» **SOURCE EXCERPT**
- - -

# What saws are you running



## babalu87 (Dec 12, 2005)

Since we all know what kind of stoves/inserts we all have I figured a saw thread may be useful.
If (and what saw doesnt) any saws have that little thing that maybe the next guy knows what wrong with it.

Anything I burn that isnt a pallet comes from my 6 acre lot I live on, plenty of Red/White Oaks and Pine trees
Not many of those E Z to split Maples though 

Jonsered 2054
Carb screws tend to back out and there I was thinking it was my fuel mix  :red: 
Now if I can just get it to stay on idle


----------



## Eric Johnson (Dec 12, 2005)

I use a 1998 Husqvarna Model 55 with an 18-inch bar and .325 safety chain. It was a gift from my Dad, who cringed every time he thought about me using my old Jonsereds 90 with no inertial chain brake.  He also feels that an 18-inch bar is way too big for the kind of wood I cut. He says, "if your bar is never too short, it's always too long." But that didn't slow me down last summer.


----------



## bruce56bb (Dec 12, 2005)

1996? husky 51. just started using it again after 3 or 4 years of not burning wood.
recently bought a new bar and chains and changed to the 18" verses the original 16".
on a side note, the new bar and chains made it feel like a new saw. best $80 i've spent in a long time.


----------



## quads (Dec 12, 2005)

Stihl 026.  20" bar.  

I bought it used from a neighbor for 50 bucks.  Was missing a few screws and things (like me), but nothing affecting performance!  And the chain brake is.......broke.  Maybe not quite as powerful as my old Sachs was, but sure a lot lighter.  And starts way better than the Homelite before that, or the McCulloch even before that.


----------



## wg_bent (Dec 12, 2005)

Husky 136.  Their smallest saw with new 16" bar and chain it's a very nice saw.  Cuts well, and seem much tougher than the previous saw I had...a Poulan.

I don't cut as much wood as Eric does (I still want to know if your trying to heat the local WalMart Eric).  This year I've accumulated about 7 cords but that saw has probably easily cut 20 so far. (Oh the pain to watch my neighbor burn all that wood I gave her before I bought a stove)

- - -

» **INSTRUCTION 1**
In the chainsaw forum thread, how much did the poster with the Husky 51 spend on the new bar and chains?
» **INSTRUCTION 2**
Copy the passage of the chainsaw forum thread word for word, starting with "# What saws" and going on through "wrong with it.".

» **EXTRACTED INFORMATION**
- - -

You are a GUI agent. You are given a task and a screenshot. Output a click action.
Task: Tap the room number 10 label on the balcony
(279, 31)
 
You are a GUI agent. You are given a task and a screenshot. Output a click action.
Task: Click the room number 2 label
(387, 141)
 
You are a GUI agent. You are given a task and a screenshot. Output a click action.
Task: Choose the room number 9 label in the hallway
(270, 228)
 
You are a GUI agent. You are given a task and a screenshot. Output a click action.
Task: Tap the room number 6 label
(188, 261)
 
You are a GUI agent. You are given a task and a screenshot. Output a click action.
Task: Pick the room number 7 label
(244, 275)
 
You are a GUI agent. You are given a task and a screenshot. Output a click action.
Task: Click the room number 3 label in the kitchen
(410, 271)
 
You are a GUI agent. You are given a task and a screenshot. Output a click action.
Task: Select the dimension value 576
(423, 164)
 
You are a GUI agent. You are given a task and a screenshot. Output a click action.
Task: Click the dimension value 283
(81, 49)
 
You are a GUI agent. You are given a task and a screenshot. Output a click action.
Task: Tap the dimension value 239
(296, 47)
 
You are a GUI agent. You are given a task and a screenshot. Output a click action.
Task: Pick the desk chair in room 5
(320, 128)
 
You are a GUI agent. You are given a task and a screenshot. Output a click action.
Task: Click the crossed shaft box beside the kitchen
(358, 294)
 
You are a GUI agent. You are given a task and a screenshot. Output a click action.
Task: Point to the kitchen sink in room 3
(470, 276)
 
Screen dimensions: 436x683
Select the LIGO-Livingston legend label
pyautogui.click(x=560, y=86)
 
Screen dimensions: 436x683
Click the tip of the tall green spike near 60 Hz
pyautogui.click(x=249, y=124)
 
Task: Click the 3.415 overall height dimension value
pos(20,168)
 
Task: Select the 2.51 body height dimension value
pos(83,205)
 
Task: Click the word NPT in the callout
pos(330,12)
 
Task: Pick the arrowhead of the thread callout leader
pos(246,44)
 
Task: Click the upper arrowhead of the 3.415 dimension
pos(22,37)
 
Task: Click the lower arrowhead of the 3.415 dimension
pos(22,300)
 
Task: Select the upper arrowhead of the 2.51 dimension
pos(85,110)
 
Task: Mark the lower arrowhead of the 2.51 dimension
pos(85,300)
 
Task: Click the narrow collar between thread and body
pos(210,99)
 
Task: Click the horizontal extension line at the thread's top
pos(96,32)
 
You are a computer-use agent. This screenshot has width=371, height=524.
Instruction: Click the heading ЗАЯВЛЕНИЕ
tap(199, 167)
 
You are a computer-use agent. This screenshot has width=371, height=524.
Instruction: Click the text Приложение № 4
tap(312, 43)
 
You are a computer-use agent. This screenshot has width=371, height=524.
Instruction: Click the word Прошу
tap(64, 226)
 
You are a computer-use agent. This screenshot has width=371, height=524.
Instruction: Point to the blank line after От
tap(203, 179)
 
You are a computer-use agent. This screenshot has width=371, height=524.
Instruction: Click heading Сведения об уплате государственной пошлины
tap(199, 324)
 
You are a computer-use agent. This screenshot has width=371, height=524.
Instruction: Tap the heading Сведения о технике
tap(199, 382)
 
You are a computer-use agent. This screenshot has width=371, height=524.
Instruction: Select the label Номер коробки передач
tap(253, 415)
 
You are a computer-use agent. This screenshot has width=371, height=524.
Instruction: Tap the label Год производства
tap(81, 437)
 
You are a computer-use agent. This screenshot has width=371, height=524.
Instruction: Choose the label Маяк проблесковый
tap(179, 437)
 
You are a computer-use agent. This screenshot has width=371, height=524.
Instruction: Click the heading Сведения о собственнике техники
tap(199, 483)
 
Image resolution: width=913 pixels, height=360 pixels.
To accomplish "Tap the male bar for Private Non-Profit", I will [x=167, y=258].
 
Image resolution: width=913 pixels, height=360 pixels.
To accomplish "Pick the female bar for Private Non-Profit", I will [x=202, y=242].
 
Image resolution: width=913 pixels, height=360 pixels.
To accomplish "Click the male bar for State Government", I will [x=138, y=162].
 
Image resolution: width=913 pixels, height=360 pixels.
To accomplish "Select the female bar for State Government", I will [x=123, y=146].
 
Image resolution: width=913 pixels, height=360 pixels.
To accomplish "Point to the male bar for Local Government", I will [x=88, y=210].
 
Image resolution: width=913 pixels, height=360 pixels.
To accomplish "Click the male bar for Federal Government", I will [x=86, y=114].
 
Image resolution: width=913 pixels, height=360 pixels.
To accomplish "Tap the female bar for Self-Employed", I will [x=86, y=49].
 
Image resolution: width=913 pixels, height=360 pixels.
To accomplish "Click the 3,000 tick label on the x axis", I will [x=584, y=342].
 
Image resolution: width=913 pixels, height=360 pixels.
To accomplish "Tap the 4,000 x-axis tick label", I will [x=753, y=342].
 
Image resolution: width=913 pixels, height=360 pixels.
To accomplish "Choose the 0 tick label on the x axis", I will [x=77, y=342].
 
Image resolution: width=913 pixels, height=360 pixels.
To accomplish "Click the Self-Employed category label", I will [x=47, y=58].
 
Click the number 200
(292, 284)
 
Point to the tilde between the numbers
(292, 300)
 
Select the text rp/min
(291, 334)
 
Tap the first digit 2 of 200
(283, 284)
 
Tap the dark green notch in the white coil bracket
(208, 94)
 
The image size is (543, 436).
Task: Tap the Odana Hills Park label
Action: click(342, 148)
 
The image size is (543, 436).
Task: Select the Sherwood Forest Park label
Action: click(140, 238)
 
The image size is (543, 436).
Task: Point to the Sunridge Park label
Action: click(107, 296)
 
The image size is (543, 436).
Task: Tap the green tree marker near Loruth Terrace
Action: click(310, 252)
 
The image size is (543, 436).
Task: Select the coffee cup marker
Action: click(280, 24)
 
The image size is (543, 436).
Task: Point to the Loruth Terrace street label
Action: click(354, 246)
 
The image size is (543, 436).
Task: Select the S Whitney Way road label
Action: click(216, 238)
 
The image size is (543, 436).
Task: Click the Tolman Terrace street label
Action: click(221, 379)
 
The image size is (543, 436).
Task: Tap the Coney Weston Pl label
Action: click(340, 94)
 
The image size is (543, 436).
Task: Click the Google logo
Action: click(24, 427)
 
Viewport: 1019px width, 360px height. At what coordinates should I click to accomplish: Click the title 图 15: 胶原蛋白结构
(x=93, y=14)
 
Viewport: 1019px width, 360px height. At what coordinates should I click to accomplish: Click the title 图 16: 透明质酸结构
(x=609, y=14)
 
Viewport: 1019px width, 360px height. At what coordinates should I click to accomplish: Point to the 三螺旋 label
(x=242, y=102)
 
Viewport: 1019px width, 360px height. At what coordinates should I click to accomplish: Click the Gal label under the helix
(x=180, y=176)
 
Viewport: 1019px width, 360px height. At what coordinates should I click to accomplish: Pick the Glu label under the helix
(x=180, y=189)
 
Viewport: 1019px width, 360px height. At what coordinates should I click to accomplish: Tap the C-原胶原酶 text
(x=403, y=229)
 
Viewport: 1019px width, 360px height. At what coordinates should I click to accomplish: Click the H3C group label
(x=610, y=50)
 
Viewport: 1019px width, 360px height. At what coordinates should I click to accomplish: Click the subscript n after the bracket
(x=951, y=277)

- - -

» **FINAL ANSWER 1**
$80

» **FINAL ANSWER 2**
# What saws are you running



## babalu87 (Dec 12, 2005)

Since we all know what kind of stoves/inserts we all have I figured a saw thread may be useful.
If (and what saw doesnt) any saws have that little thing that maybe the next guy knows what wrong with it.